INPUT DATA.
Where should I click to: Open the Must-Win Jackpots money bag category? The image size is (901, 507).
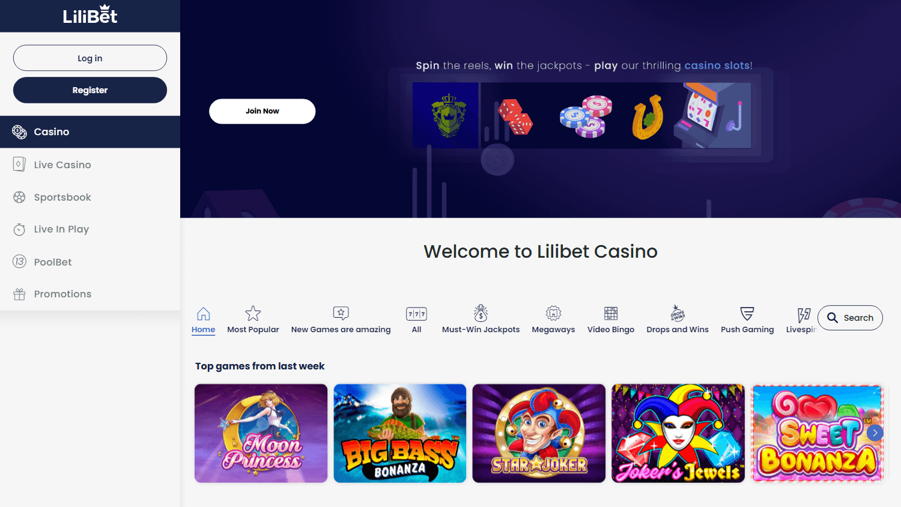[481, 314]
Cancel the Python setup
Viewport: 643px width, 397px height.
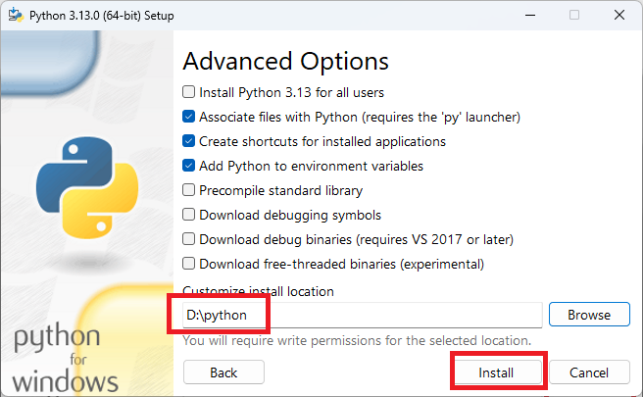589,372
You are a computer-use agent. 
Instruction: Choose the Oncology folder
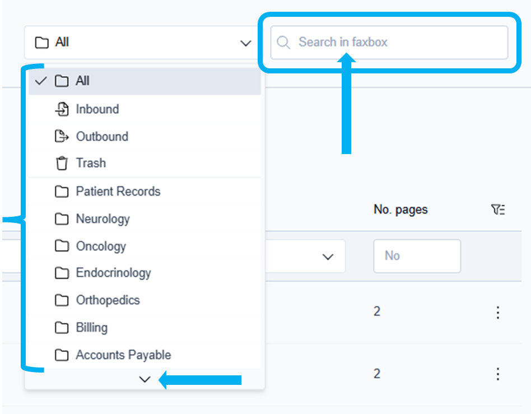(x=101, y=246)
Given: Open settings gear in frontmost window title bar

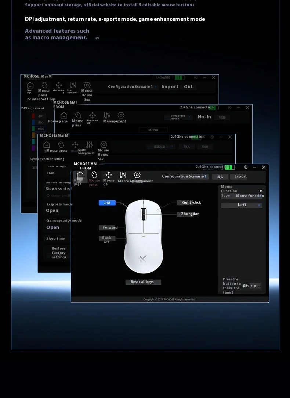Looking at the screenshot, I should tap(246, 167).
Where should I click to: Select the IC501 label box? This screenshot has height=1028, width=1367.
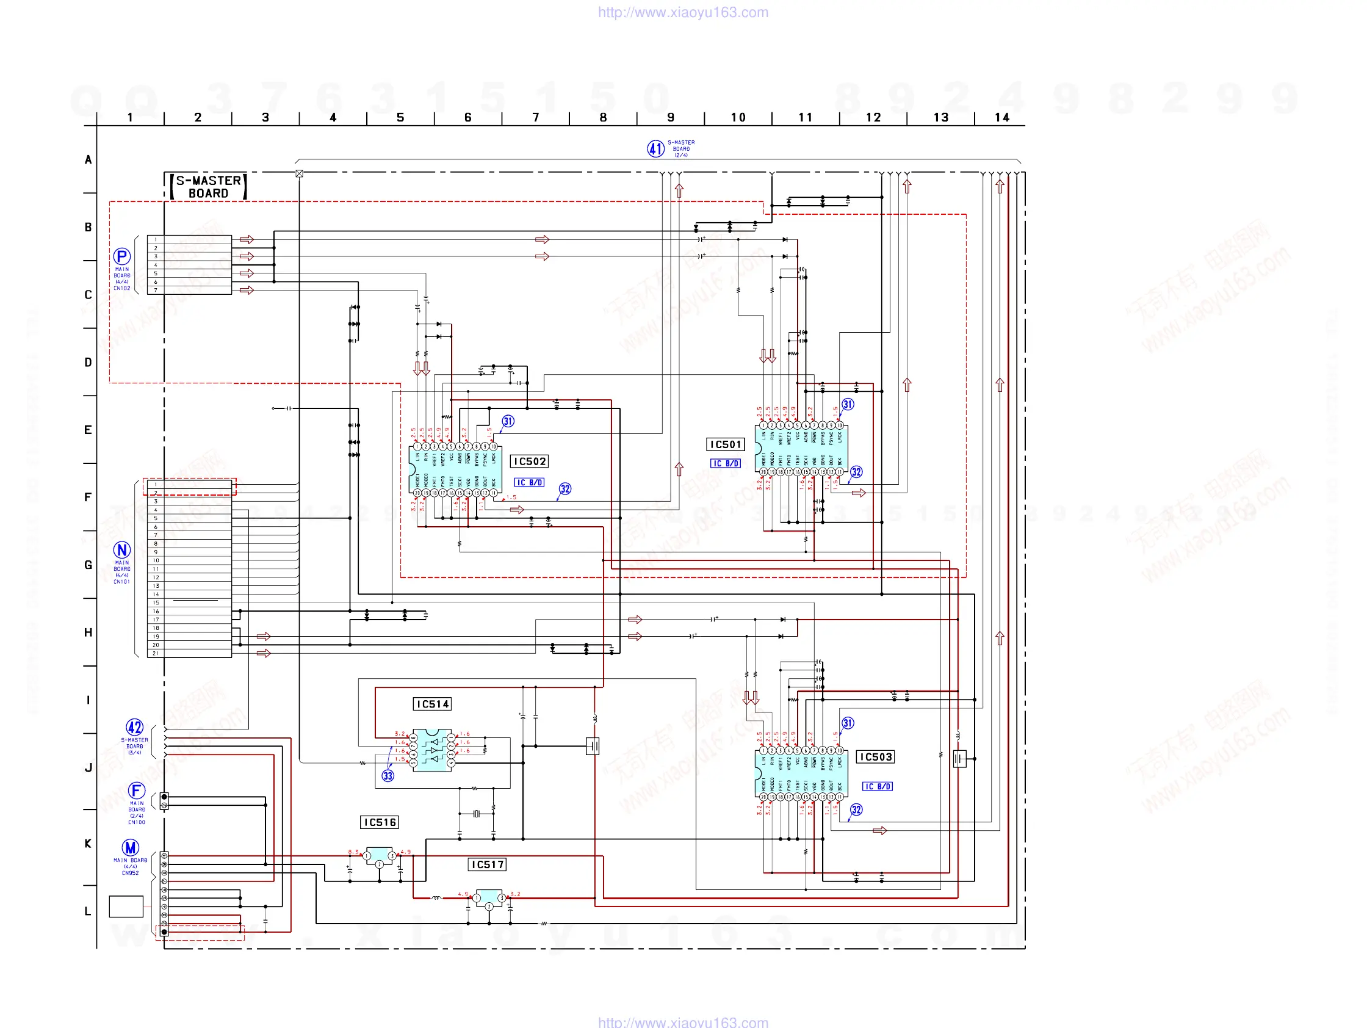click(725, 444)
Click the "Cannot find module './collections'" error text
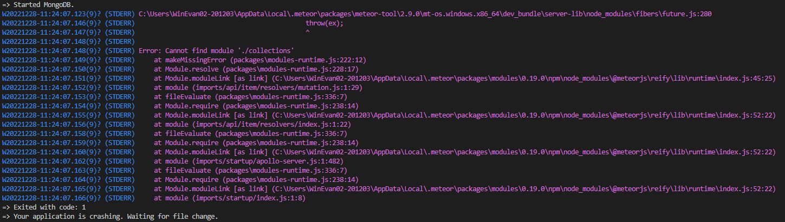This screenshot has height=222, width=785. (x=217, y=50)
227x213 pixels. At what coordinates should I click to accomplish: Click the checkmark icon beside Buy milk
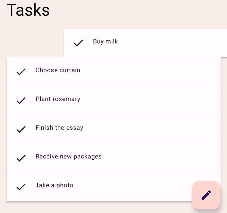tap(78, 43)

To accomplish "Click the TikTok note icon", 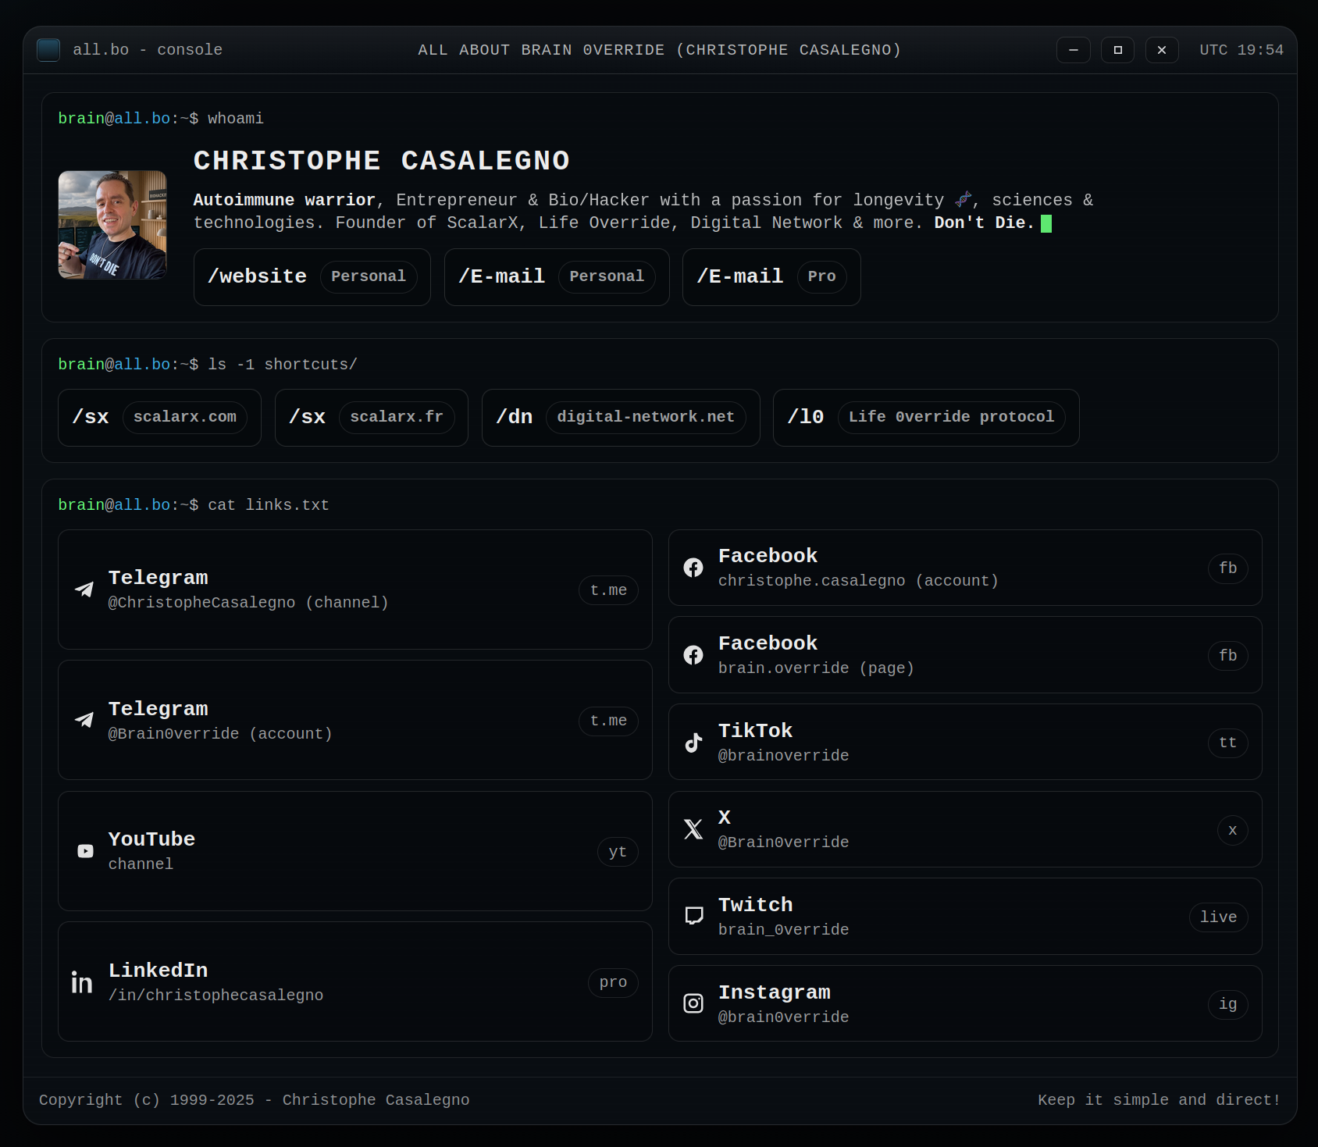I will (693, 743).
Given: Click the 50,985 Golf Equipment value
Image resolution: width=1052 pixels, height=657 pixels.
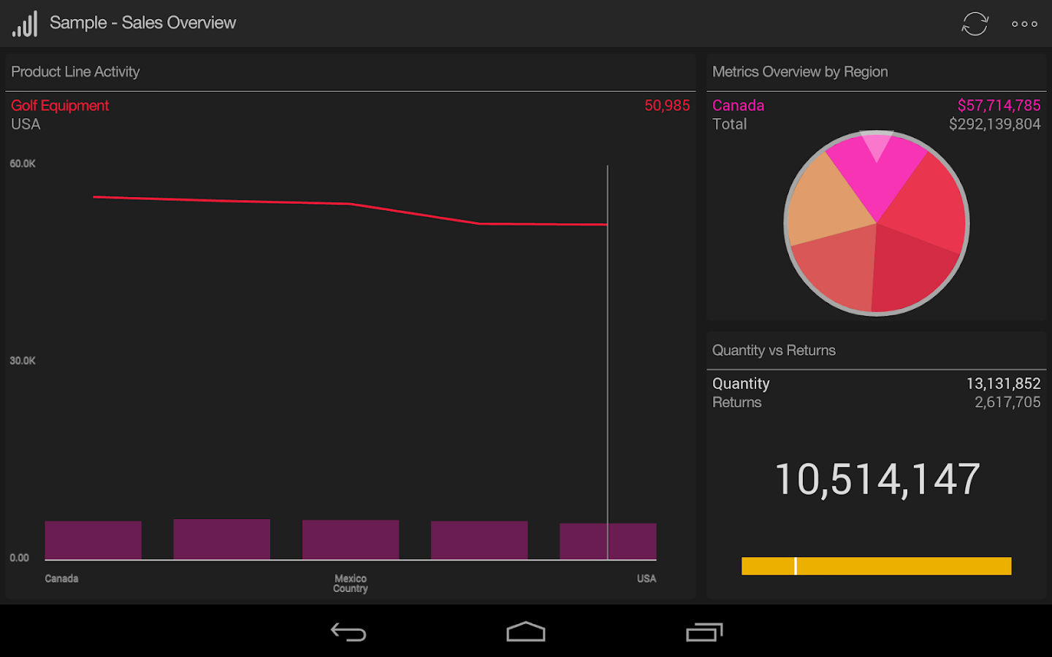Looking at the screenshot, I should point(667,105).
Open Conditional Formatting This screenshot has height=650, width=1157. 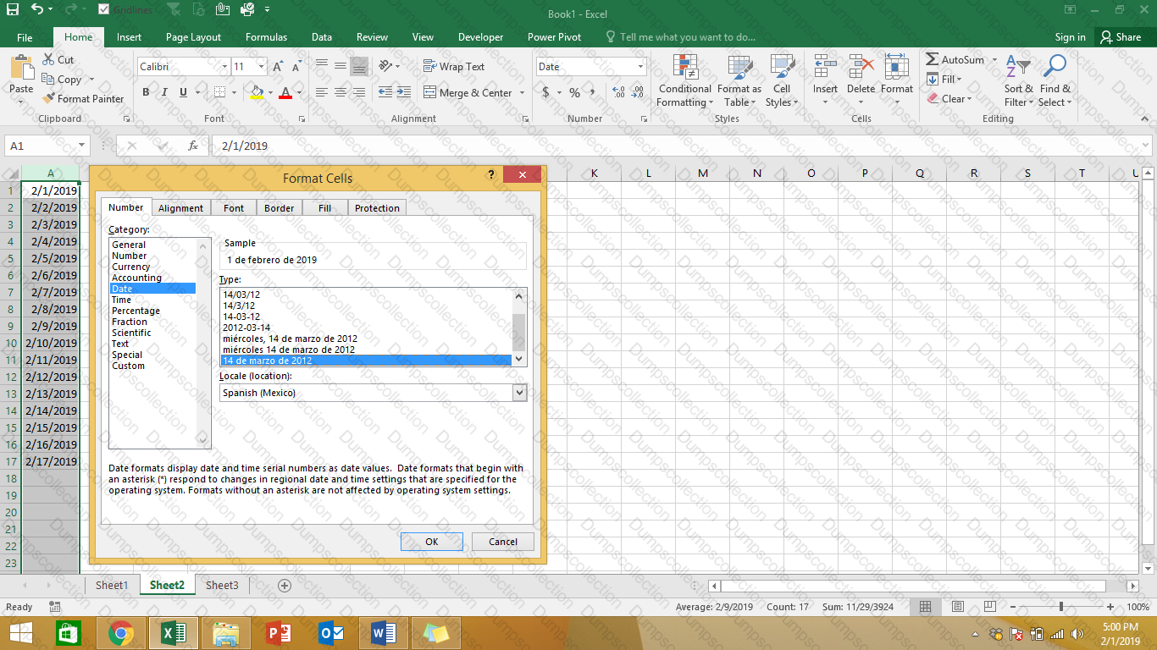pyautogui.click(x=684, y=82)
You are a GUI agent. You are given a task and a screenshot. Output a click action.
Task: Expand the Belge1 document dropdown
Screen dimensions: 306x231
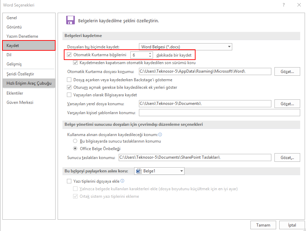tap(181, 171)
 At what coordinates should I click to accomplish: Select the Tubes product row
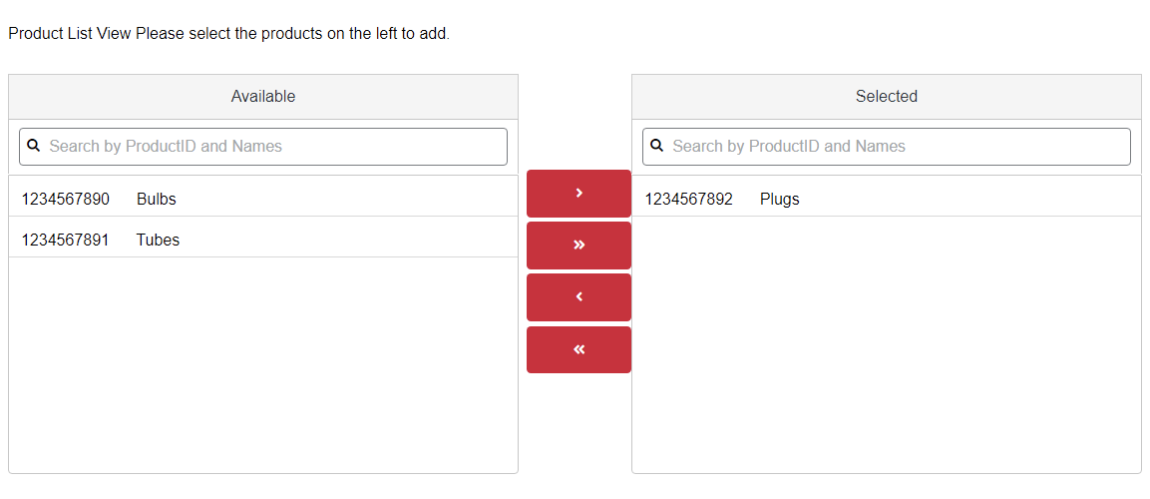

EXERCISE. How many lines in the rows above contain the string "what"? Case counts, and the reply should be the number alone.

SOLUTION BELOW. 2